The main limitations of our study are the small number of patients, its retrospective design and the small number (38%) of patients with follow-up biopsy. Although we strongly recommended patients undergo follow-up biopsy, we found that a favourable clinical course with no evidence of disease progression (such as a consistently low PSA or disappearance of the targeted biopsy-proven lesion) might affect the patients' decision to undergo or to defer the follow-up biopsy. The ideal indication/protocol to perform follow-up biopsy, accounting for the balance between patient benefit and harm, has yet to be determined. In the near future, evolving imaging that includes multiparametric MRI, multiparametric ultrasonography, and ultrasonography/MRI fusion may further improve patient selection and enhance oncological and morbidity outcomes [28, 29].

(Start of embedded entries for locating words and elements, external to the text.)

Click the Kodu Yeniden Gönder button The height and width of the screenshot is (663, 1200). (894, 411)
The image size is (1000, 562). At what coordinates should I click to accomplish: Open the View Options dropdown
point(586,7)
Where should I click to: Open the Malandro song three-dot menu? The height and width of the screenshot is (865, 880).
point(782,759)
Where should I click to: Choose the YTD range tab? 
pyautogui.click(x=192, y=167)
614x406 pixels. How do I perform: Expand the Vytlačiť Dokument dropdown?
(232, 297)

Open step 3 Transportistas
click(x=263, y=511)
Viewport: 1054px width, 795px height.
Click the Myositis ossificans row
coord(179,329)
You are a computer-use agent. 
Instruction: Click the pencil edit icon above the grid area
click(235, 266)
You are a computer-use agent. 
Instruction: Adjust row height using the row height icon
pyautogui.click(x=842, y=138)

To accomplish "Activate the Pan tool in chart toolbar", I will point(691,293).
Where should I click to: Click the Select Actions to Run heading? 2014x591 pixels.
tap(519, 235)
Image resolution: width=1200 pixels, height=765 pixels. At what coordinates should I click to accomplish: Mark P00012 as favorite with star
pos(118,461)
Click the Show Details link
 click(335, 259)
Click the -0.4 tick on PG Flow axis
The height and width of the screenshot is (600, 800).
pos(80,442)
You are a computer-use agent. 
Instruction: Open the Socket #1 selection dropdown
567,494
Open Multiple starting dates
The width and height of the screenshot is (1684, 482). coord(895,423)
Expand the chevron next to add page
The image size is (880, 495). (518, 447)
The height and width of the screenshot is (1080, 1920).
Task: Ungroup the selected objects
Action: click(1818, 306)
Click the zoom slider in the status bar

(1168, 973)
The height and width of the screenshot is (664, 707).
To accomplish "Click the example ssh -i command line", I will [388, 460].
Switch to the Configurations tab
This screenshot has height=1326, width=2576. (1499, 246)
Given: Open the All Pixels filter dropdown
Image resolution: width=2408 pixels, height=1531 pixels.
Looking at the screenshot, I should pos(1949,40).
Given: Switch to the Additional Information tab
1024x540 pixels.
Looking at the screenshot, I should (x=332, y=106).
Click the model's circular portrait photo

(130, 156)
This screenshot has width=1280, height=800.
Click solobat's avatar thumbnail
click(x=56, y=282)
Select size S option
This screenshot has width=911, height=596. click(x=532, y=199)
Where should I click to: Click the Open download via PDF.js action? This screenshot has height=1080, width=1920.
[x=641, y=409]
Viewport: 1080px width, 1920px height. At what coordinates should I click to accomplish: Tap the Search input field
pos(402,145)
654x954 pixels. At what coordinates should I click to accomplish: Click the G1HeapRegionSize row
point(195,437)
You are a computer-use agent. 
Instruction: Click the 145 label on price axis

In conclusion, SFC and STC are feasible and safe with acceptable mid-term oncological outcomes. For carefully selected patients SFC is an option that could be associated with lower treatment-related morbidity compared with STC. Although longer follow-up and more patient numbers are needed, our initial oncological and functional outcomes of SFC and STC are encouraging.